Intrinsic data quality issues may be detected and remediated automatically via software, using the same strategies we use today on ingested data. But what about Contextual or Accessibility data quality issues? How do we apply automated controls to ensure relevancy and suitability of data (currently the preserve of the data engineer and analyst)? How do we detect that sensitive data has leaked?
Handling AI-generated contextual data quality issues
There is little room for contextual data quality issues with simple classifiers, but LLMs generate open-ended text that present a much larger data quality challenge. So the question is: How do we benefit from automated intelligence without it causing data quality incidents?
It seems that the answer is also AI.
AI solutions to AI problems:
Confidence scores
Self-Evaluation Scoring. The LLM itself can estimate confidence by generating multiple responses and ranking them.
Threshold-Based Filtering. If confidence is below a threshold (e.g., 60%), the model can flag the answer as uncertain or refuse to answer.
Verification
Self-Consistency Sampling. Instead of generating one response, the LLM generates multiple responses and picks the most consistent one.
AI Critique Models (Verifier LLMs). Another LLM can check the primary LLM’s responses, filtering out incorrect, irrelevant, or misleading text.
Fact-Checking with Retrieval-Augmented Generation (RAG).
Adversarial AI (GAN-Style Verifiers)
The verification side seems to be more domain specific. In order to catch contextual data quality issues, the verifier itself must understand that context. The challenge for data engineers and analysts wanting to adopt more sophisticated uses of LLMs will be in automated domain-specific AI-based verification.
AI in 2025 and onwards
Contextual data quality remains largely a human-driven responsibility today, relying on the expertise of data engineers and analysts to make informed decisions about data sources, transformations, and interpretations. Notably, humans assess contextual data quality during the data source selection, ingest or cleansing process. However, AI can generate as-yet unverified contextual data quality issues from inside the “safe zone”, where ingested data has been cleansed.

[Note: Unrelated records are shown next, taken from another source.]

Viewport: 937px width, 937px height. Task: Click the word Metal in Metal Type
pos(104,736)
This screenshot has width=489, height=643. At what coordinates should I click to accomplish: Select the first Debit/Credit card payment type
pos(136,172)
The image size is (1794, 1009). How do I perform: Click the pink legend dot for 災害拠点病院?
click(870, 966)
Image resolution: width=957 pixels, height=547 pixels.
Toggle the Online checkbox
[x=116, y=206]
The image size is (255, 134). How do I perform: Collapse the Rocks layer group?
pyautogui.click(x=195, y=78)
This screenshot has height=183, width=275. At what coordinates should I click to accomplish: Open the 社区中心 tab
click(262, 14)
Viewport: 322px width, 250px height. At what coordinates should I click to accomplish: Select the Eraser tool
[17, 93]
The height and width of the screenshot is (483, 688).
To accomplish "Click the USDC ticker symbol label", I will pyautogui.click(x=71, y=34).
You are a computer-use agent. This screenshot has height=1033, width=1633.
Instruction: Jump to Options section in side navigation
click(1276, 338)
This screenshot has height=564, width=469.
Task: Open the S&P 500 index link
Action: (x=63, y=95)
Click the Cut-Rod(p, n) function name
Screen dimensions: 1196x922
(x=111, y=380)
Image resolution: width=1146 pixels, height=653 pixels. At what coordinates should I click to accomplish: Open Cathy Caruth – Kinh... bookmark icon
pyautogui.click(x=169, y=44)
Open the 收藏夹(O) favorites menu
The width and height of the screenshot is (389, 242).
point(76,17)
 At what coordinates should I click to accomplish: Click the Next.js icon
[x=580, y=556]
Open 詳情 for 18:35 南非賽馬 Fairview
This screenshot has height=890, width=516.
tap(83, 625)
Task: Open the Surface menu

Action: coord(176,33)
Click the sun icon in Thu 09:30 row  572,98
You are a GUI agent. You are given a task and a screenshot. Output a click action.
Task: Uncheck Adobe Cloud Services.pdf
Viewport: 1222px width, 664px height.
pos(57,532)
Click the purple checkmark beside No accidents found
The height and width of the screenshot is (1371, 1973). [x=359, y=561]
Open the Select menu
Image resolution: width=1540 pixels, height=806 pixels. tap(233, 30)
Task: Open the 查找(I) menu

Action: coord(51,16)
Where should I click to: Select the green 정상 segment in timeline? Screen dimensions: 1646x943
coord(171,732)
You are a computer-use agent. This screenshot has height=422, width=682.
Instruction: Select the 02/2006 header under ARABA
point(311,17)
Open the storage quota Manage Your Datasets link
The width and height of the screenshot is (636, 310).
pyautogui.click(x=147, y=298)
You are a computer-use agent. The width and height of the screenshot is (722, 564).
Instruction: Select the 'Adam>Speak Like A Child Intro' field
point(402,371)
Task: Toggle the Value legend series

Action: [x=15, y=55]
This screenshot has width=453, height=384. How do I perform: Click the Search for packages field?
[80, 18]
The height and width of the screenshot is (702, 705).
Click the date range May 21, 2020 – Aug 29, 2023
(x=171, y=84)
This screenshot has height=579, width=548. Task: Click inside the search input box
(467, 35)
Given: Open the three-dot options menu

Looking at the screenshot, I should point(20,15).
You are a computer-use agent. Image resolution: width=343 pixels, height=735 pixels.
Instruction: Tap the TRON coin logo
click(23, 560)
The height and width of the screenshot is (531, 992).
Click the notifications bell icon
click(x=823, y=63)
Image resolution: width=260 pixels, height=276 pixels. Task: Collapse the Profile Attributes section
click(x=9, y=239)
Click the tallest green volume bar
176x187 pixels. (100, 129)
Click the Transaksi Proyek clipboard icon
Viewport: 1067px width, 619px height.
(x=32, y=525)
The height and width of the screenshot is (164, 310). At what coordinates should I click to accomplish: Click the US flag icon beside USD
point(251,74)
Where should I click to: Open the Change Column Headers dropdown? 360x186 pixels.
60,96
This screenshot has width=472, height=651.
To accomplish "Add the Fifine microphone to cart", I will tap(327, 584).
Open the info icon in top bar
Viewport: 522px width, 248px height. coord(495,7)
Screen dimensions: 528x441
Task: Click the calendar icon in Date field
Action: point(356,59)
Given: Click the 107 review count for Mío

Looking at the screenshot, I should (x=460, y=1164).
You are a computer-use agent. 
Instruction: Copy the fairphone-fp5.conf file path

While AI can generate data quality problems across all four dimensions, Contextual issues stand out to me as the most complex and hard to automate away. The challenge ahead for data professionals is to build domain-aware AI verification pipelines that understand context-specific relevancy, suitability and correctness. The future of data engineering isn’t just about generating data with AI but about curating and refining it, subjecting AI-produced outputs to the same rigorous scrutiny that human analysts apply. As AI will increasingly permeates data pipelines, and AI-powered data quality management will become ever more necessary to ensure that insights remain reliable and relevant. In order words, verification and correction will become as fundamental as ingestion and transformation.